*PAGE TEXT:*
╭──
Adanska: I suppose I could look into your minds, but this violates Action Town Crier Rule Number 8: “no psychic invasions, unless part of emergency communications in the case of a split party.”

 

((Sfx: thunder and magic))

 

DM: Suddenly, a booming voice cracks through the air, cutting off your distracted conversation.

 

Kasalan: (start with Dragon Language, then switch to Common) You have set foot within the domain of Kasalan the Hateful, Radiant Master of the Sisters of the Many.  Pitiful companions of the Crimson Magus, each step you take brings you nearer to your doom.  You shall not reach the Portal of Pa’vos.  Your blood shall run down the temple steps as I prepare the way for the Hungering End.  

 

Pinky: Ehrm… No, thank you.  I prefer not to die at your temple steps.  This Hungering End business sounds very bad.  

 

DM: You wait for a reply, but none comes.

 

Hera: Hrm.  Perhaps it was one of those magical alarm systems.  Everybody, take three steps back!

 

((Sfx: shuffling of many feet))

 

Hera: Excellent!  Now, let us move forward again, and we shall see if the warning plays a second time.

 

((Sfx: shuffling of many feet))

 

DM: That must have been a live broadcast, because nothing happens as you step forward again.  

 

The Wiz:  Well, in that case I’m gonna skip forward, towards my doom!  It’ll take fewer steps, that way.  

 

Chip: The Wiz has a point, my Action Town Criers!  Let us make haste, that we might make Rhios a little safer, a little sooner!

 

 

Scene 3: The Hidden World

DM: You continue your journey through the Walled Desert, toward the Portal of Pa’vos.  After three or four hours of silent, serious travel, the easily frustrated ghost of Adanska Rothgeld makes an outburst.

 

Adanska: Damn those idiots’ eyes!

 

Pinky: I’m not an idiot; I’m just underexposed to the outside world!

 

Hera: No need to be so defensive, Pinky.  He does this quite often, but his ire and his chamber-pot-mouth are rarely directed toward any of us.  Which idiots did you mean this time, Adanska?
╰──
*INFORMATION SHOWN:*
╭──
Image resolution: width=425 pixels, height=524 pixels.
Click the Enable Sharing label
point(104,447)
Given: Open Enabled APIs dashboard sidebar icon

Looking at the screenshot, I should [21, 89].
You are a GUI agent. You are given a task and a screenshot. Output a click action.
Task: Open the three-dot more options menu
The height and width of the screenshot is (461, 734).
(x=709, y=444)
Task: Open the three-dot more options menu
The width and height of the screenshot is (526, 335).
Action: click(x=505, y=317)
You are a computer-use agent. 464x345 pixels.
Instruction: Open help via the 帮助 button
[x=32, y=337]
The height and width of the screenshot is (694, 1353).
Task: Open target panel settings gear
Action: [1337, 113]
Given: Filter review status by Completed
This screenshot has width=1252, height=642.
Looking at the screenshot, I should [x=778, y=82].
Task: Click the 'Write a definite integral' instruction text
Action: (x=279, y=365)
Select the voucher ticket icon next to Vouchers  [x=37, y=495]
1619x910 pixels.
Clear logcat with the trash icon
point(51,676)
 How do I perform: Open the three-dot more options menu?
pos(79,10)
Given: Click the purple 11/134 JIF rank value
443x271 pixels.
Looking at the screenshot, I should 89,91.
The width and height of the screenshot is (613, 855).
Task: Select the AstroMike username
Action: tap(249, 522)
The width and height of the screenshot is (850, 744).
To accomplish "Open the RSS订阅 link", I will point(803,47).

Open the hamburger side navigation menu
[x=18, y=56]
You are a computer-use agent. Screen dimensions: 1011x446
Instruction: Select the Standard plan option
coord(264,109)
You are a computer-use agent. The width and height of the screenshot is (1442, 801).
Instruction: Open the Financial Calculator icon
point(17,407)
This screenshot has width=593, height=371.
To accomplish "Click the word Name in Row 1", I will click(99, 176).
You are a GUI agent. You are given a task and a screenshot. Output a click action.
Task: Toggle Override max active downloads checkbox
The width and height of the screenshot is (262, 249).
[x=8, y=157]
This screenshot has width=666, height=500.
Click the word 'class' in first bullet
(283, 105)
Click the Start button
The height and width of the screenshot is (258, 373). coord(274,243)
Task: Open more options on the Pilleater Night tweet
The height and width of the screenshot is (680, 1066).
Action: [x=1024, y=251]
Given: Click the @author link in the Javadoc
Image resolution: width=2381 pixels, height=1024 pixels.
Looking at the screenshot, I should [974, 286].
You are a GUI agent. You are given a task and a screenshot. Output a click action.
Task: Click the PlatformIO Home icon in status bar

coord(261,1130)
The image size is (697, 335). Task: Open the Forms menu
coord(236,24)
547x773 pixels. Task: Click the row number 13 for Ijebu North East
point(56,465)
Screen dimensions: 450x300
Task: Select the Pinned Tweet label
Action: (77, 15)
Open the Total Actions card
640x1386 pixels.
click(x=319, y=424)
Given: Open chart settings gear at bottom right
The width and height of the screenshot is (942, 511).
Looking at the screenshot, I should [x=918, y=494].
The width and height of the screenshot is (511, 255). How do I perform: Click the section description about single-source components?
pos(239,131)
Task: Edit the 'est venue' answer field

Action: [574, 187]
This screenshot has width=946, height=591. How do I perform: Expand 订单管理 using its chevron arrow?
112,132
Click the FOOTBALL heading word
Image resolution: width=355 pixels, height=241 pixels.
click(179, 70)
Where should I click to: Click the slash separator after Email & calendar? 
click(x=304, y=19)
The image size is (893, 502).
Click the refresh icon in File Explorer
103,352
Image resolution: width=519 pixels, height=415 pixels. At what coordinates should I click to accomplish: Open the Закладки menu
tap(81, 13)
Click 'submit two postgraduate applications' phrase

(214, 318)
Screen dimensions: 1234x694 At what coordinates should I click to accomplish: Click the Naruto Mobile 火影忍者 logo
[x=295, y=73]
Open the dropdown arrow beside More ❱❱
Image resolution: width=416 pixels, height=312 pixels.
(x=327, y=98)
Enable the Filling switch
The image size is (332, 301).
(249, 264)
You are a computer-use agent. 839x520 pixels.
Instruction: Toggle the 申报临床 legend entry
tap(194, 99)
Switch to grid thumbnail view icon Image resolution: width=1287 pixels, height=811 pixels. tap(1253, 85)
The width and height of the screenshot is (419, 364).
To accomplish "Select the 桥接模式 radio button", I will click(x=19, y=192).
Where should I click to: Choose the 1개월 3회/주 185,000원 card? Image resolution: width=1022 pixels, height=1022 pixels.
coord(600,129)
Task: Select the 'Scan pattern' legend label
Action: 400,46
╰──
*SHORT TASK A:*
Say whether each statement agrees with the script, answering yes or no and quoting the script's deciding words.
(i) Hera tells everyone to take three steps back.
(ii) Kasalan speaks only in Common.
(iii) Adanska's outburst comes after three or four hours of travel.
*SHORT TASK B:*
Answer these questions from the script.
(i) Which Action Town Crier Rule number forbids psychic invasions?
(ii) What is the title of Scene 3?
(iii) Through what region does the party travel toward the Portal of Pa'vos?
*SHORT TASK C:*
Write a continuation of the script, starting after Hera asks Adanska which idiots he meant.

*FINAL ANSWER A:*
(i) Yes: "Everybody, take three steps back!"
(ii) No: "(start with Dragon Language, then switch to Common)"
(iii) Yes: "After three or four hours of silent, serious travel, the easily frustrated ghost of Adanska Rothgeld makes an outburst."

*FINAL ANSWER B:*
(i) Rule Number 8
(ii) The Hidden World
(iii) The Walled Desert

*FINAL ANSWER C:*
 

Adanska: The ones who follow Kasalan the Hateful and worship some sort of Ravenous Conclusion.  How stupid, selfish, or lazy does somebody have to be, in order to devote one’s life to the end of the world?

 

The Wiz: Oh yeah, Danskie?  What if you’re some sorta zombie or something.  Then it’s reasonable to be hungry and looking for an End.  You gotta be more openminded and see things from other people’s perspectives.

 

Adanska: I do see things from others’ perspectives, The Wiz!  I am a psychic ghost who inhabits the bodies of others on a regular basis.  Including the bodies of zombies, and they should all just end themselves, rather than ending everything else.  The second option is just greedy.

 

Chip: That’s quite correct, Adanska!  The Book of Colored Emotions states that necromancers draw power from the Orange Spectrum whenever they raise undead beings.  The sorcerers’ greed for power twists into a different kind of ravening as it channels through the zombie’s limbs.  

 

DM: Uh… hey, guys?  You may want to look over there, ahead of you.  You’re still about 38 miles from the Portal, according to the sign you passed at the beginning of the day, but something has changed.

 

((Sfx: d20 roll x6))

 

Engar: Hrm.  That’s quite odd.  The road has stopped reflecting the sun, way over there, where you can see a blurred edge to the glass.  And before you say anything, Pinky, I made sure to adjust my spectacles before taking a look this time.

 

Pinky: Oh, good!  I was afraid that since you’re 89 years old right now, you might have forgotten to put your glasses on again.

 

Engar: Actually, the thaumachronal acceleration loop has just passed the point of initial departure, so I’m a young and spry 80 years old, now!

 

DM: You continue onward for about ten miles, before the far edge of the glass road comes into sight.

 

Chip: Paldas protect us!  What terrible thing might have caused the road to snap like this?  Look at it!  It’s a jagged break, so it stands to reason that it might have happened during some form of conflict.

 

Adanska: I’ll sink down to see how far the break goes.

 

((Sfx: ghost phasing))

 

The Wiz: I’m bored.  While the ghostie’s down there, looking through the glass, up into Engar’s dress, do you wanna play some clapping games, Pally?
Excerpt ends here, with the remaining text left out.